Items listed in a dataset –
—————

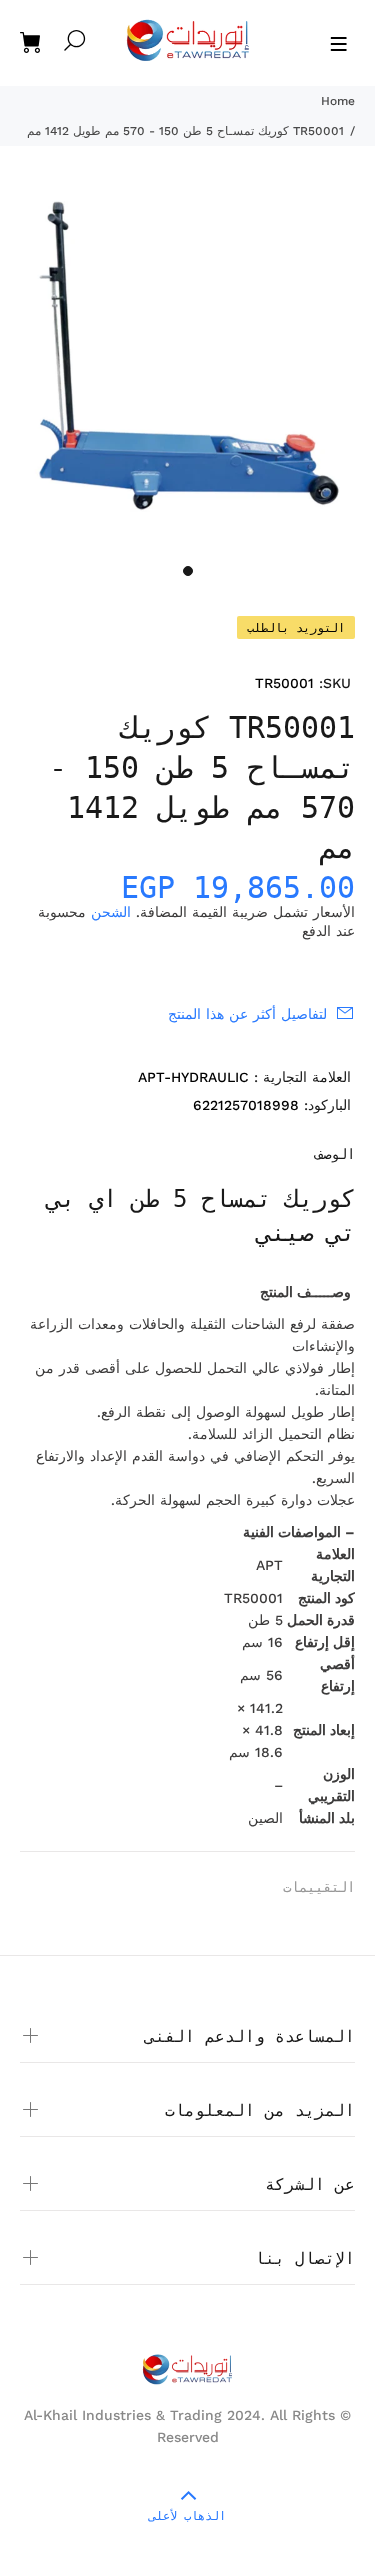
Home (338, 101)
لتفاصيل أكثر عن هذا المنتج (247, 1014)
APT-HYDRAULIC (193, 1077)
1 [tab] (188, 571)
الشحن (111, 912)
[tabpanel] (187, 366)
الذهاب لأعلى (187, 2516)
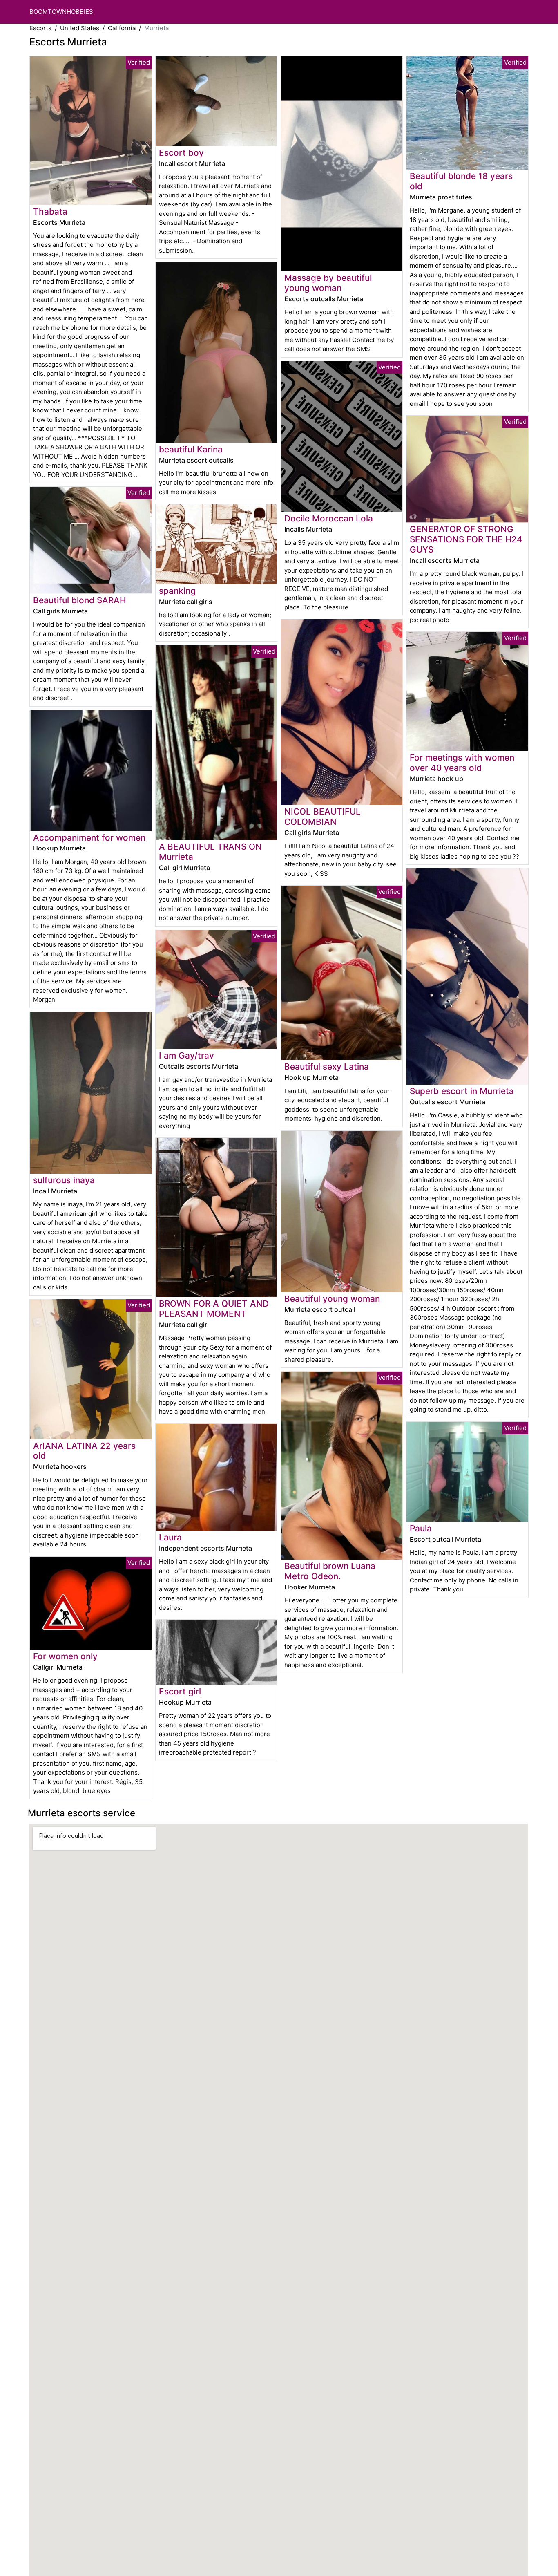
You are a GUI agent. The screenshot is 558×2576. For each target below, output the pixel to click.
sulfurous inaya (64, 1180)
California (122, 28)
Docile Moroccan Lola (328, 518)
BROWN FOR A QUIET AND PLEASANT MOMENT (214, 1308)
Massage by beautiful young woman (328, 283)
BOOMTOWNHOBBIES (61, 12)
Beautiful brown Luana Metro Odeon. (329, 1571)
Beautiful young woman (332, 1299)
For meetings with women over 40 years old (462, 762)
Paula (421, 1528)
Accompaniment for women (89, 838)
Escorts (40, 28)
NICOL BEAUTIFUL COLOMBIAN (322, 816)
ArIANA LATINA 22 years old (84, 1451)
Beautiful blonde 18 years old (461, 181)
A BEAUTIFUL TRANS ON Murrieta (210, 852)
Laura (170, 1537)
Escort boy (181, 153)
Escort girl (180, 1691)
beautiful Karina (191, 449)
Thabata (50, 211)
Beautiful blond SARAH (79, 600)
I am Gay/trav (186, 1055)
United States (79, 28)
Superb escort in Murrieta (462, 1091)
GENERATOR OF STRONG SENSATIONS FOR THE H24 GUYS (466, 539)
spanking (177, 591)
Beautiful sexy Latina (326, 1066)
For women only (65, 1656)
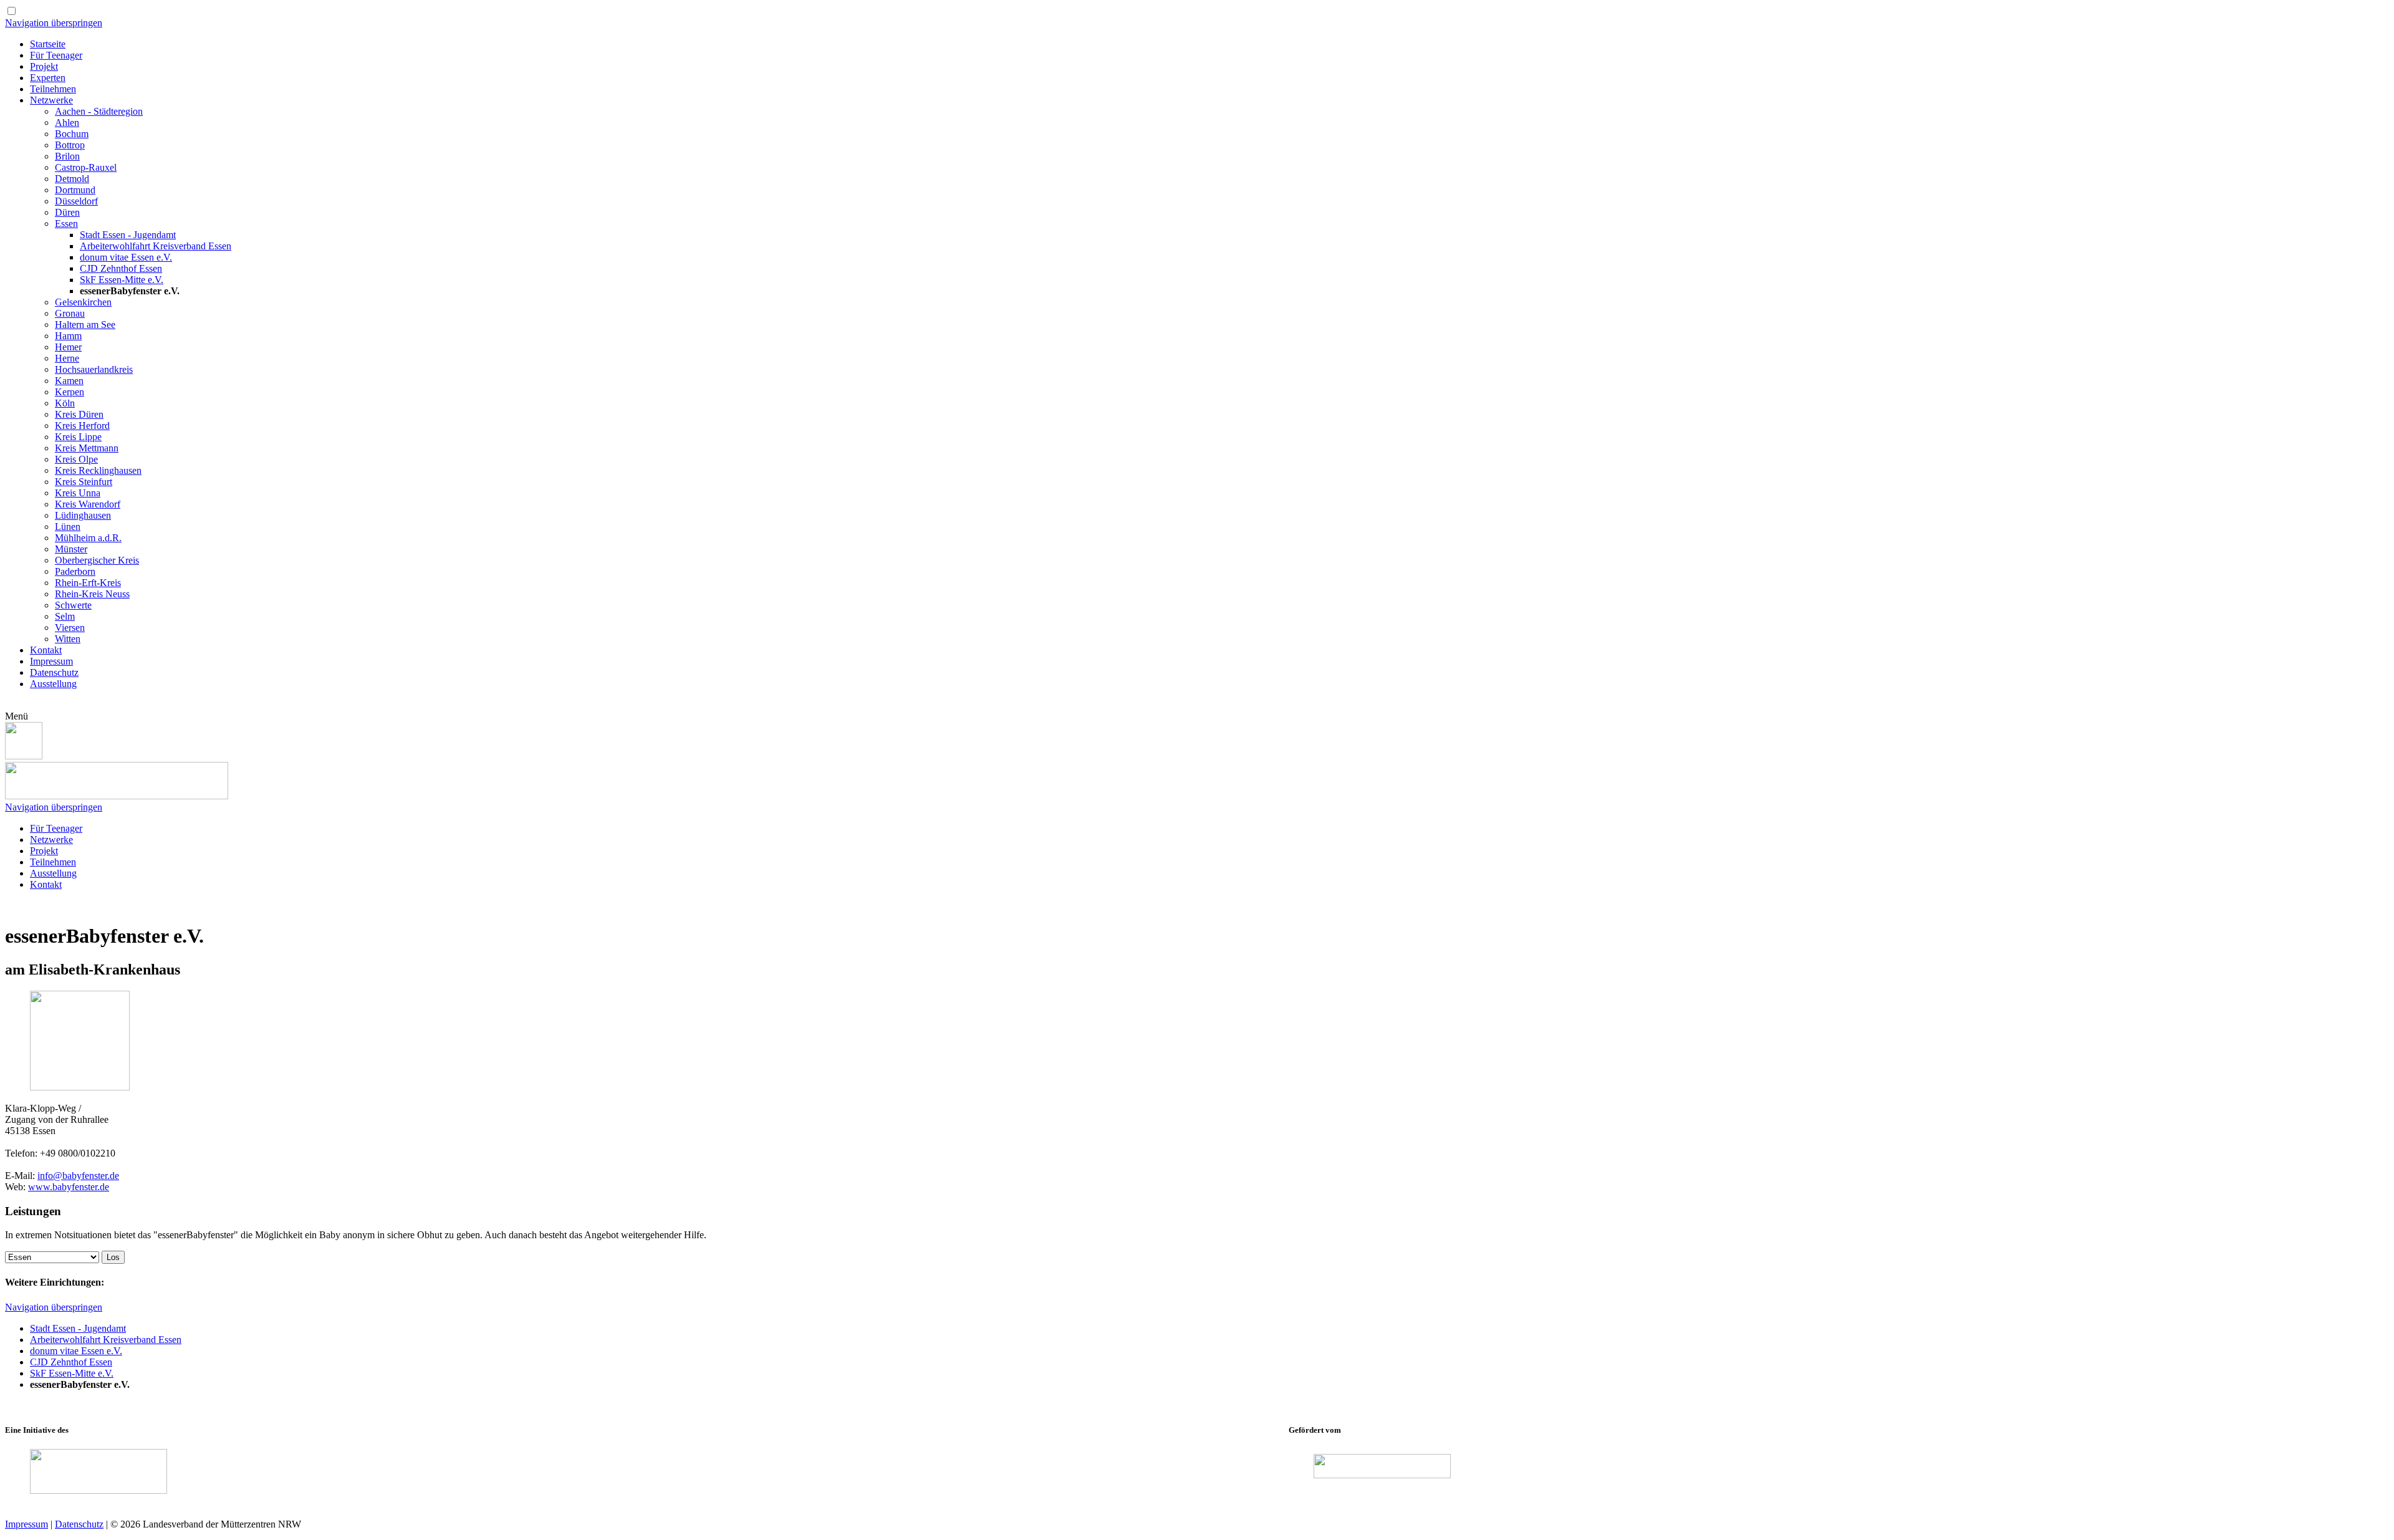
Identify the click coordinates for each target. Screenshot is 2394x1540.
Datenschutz (79, 1524)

—————

What is expected – Using the records above, gather all lines where the string "each" is present.

Written solution –
You are a GUI agent. The screenshot is 558×2576. For each target below, output the pixel to click.
Identify the click coordinates for each target. Screenshot is 2394x1540.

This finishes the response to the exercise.